Effective sales compensation plans are essential for motivating sales teams and driving business results, yet many organizations find it difficult to get it right. To simplify the process, here are answers to five of the most common questions leaders ask us when planning or refining their sales incentive programs.
Sales compensation plans are appropriate when the employee has the opportunity to make a significant impact on the outcome of the sale through their added effort, initiative, and capability. The theory behind sales incentives is to provide the financial rewards that will motivate the individual to exert the effort, take the initiative, and use their capability to convert a prospect into a buyer.
If designed correctly, the sales incentives should also focus the salesperson’s efforts on selling the desired product or service to the right customer, at the best price, and at the right time.
There are a number of reasons why plans fail, most of which can be controlled or eliminated with proper oversight. The most common reason is that the plans are too complex and cumbersome. They need to be easy to understand for participants and those who have to track performance and administer the program.
Another common failing is that the sales plans are not monitored to make sure they do not create undesired results or poor sales practices (i.e., bank loan practices).
Lastly, sales plans can be too inflexible; they aren’t reactive to changes in a company’s business approach.
In many instances, the “right” to design the new sales compensation program falls on the director of sales and marketing. However, the team that has input into the plan's design should include all interested parties, including human resources, finance, and IT. Each functional area has a vested interest, and these goals should be represented in the plan’s design. Ultimately, the sales department should be charged with the overall plan responsibility, be held responsible for making sure it is completed and implemented on time and be accountable to make sure it works as intended.
Commission payment timing should be linked to when the company recognizes the sale. The definition of the “sales event” has changed. Most companies recognize that, from a motivational standpoint, the greatest impact will occur if the payment closely follows the sale. However, companies are also unwilling to make payments until the customer is invoiced or payment is received. Thus, immediate payments are not always practical. Still, it is important that the salesperson is credited with the sale as soon as practicable.

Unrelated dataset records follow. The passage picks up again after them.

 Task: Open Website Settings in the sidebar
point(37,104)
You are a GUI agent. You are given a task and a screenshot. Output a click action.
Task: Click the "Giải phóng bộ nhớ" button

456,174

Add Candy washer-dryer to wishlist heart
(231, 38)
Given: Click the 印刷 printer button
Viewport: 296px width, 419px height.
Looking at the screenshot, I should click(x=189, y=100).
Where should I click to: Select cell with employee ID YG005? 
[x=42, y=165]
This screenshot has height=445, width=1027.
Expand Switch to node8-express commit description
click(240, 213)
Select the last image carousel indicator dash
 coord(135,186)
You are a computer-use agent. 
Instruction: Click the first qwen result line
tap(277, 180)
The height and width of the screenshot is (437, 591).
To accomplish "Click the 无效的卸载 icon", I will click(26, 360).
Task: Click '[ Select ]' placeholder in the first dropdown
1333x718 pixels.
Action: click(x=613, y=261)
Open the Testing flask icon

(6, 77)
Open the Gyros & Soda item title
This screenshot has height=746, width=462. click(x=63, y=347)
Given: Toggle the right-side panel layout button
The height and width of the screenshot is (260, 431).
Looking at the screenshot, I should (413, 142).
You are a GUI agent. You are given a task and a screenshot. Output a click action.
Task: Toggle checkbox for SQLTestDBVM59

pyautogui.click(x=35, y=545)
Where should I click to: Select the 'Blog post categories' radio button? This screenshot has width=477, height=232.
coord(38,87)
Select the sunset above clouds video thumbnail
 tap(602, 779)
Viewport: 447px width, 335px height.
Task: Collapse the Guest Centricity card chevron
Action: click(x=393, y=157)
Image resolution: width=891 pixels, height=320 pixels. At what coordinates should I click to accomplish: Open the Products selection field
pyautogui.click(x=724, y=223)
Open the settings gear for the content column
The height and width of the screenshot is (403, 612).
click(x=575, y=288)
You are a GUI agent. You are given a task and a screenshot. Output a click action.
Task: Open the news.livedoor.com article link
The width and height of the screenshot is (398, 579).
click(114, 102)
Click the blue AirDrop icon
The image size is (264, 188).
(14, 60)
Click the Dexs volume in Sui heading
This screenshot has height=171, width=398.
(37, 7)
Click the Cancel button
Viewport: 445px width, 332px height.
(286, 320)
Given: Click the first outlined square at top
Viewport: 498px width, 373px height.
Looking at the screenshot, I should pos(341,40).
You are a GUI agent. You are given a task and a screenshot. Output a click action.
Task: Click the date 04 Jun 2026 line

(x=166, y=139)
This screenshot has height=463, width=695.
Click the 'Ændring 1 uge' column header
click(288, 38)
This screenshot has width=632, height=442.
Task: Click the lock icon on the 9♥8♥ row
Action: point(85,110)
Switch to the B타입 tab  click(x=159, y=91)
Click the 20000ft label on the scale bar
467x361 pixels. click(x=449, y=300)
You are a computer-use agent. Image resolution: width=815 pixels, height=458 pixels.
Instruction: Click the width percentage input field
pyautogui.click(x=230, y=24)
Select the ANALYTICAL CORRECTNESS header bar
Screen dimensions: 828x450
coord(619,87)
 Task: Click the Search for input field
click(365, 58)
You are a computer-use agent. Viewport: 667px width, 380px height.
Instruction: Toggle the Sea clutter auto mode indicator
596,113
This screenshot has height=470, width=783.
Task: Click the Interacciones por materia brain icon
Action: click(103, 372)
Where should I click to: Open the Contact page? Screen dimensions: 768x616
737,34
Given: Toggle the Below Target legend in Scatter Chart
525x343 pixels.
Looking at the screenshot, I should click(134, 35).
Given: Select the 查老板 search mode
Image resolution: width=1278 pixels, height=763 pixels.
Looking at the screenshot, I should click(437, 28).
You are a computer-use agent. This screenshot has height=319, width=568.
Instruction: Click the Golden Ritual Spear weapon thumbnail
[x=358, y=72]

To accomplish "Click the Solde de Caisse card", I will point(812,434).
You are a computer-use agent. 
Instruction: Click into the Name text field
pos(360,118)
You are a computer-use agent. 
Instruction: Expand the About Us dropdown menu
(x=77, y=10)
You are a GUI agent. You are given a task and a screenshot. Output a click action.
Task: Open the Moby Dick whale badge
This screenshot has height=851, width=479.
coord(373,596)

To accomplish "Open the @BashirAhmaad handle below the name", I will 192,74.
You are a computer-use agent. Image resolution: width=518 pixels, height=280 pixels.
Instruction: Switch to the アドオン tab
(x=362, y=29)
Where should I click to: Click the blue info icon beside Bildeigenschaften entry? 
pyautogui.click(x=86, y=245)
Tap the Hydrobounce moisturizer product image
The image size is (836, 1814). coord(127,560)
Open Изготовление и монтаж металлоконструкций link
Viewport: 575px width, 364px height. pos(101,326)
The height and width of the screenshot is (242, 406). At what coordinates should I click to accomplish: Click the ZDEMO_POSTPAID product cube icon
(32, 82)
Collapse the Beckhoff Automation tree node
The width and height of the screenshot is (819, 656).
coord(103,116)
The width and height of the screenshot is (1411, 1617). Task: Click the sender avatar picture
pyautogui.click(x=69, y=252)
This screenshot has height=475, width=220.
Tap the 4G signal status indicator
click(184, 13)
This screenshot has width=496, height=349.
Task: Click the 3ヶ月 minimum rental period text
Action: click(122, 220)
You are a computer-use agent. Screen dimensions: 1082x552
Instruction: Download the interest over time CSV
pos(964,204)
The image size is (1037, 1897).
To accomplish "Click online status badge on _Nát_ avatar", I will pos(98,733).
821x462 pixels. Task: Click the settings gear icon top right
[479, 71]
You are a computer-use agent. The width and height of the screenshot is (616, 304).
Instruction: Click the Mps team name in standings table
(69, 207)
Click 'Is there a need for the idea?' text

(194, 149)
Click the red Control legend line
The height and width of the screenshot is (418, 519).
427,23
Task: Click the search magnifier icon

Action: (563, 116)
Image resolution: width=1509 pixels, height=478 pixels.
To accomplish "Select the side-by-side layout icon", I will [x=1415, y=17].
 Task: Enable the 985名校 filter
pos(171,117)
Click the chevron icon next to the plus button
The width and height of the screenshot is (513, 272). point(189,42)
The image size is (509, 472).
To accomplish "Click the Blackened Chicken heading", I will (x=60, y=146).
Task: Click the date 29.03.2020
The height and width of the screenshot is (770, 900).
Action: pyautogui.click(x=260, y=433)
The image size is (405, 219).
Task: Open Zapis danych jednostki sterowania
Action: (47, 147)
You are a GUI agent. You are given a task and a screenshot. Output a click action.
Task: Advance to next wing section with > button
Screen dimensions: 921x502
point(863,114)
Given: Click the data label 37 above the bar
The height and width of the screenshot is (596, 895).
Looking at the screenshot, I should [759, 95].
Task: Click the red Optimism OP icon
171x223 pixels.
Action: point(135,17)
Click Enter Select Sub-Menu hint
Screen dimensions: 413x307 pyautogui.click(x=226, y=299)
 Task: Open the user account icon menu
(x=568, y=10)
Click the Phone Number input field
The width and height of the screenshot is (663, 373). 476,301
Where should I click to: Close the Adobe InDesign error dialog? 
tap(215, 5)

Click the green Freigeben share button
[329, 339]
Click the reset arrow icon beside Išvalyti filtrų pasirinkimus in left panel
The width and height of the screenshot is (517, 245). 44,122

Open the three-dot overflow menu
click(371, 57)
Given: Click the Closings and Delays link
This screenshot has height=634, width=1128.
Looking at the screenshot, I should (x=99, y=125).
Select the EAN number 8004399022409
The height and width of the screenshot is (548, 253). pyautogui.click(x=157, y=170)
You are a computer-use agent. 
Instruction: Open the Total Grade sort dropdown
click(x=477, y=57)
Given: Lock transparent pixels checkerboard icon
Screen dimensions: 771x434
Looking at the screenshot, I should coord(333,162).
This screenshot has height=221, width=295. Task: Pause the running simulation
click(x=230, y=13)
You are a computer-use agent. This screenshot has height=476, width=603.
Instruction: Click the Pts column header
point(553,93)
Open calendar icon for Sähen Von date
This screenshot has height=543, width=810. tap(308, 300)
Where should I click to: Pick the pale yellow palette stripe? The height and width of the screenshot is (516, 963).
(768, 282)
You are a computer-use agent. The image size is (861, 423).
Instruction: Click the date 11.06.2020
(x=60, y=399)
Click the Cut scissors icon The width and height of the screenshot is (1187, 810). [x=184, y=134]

This assumes that the individual is receiving a base salary or draw against future commissions, since they obviously need to survive. Some companies will, therefore, make partial payments based on deposits or payment milestones.
When we think of the “generic” salesperson, the image that comes to mind for many people is of an individual going door-to-door to make a sale. In reality, many sales situations are collaborative, with several individuals each playing a vital role. This is the sales team, consisting of various people performing prospecting, providing technical support, making sales presentations, closing the sale, taking orders, and handling the related administrative details. If the team is functioning as a cohesive and effective group, each member of the team should somehow share the rewards associated with the sales event.
The easiest and fairest method of distributing the wealth is to provide each team member with a pro rata share based on a predetermined split based on the perceived value of everyone's contribution. The key is to provide all employees on the team with a common stake in the success of the sales effort.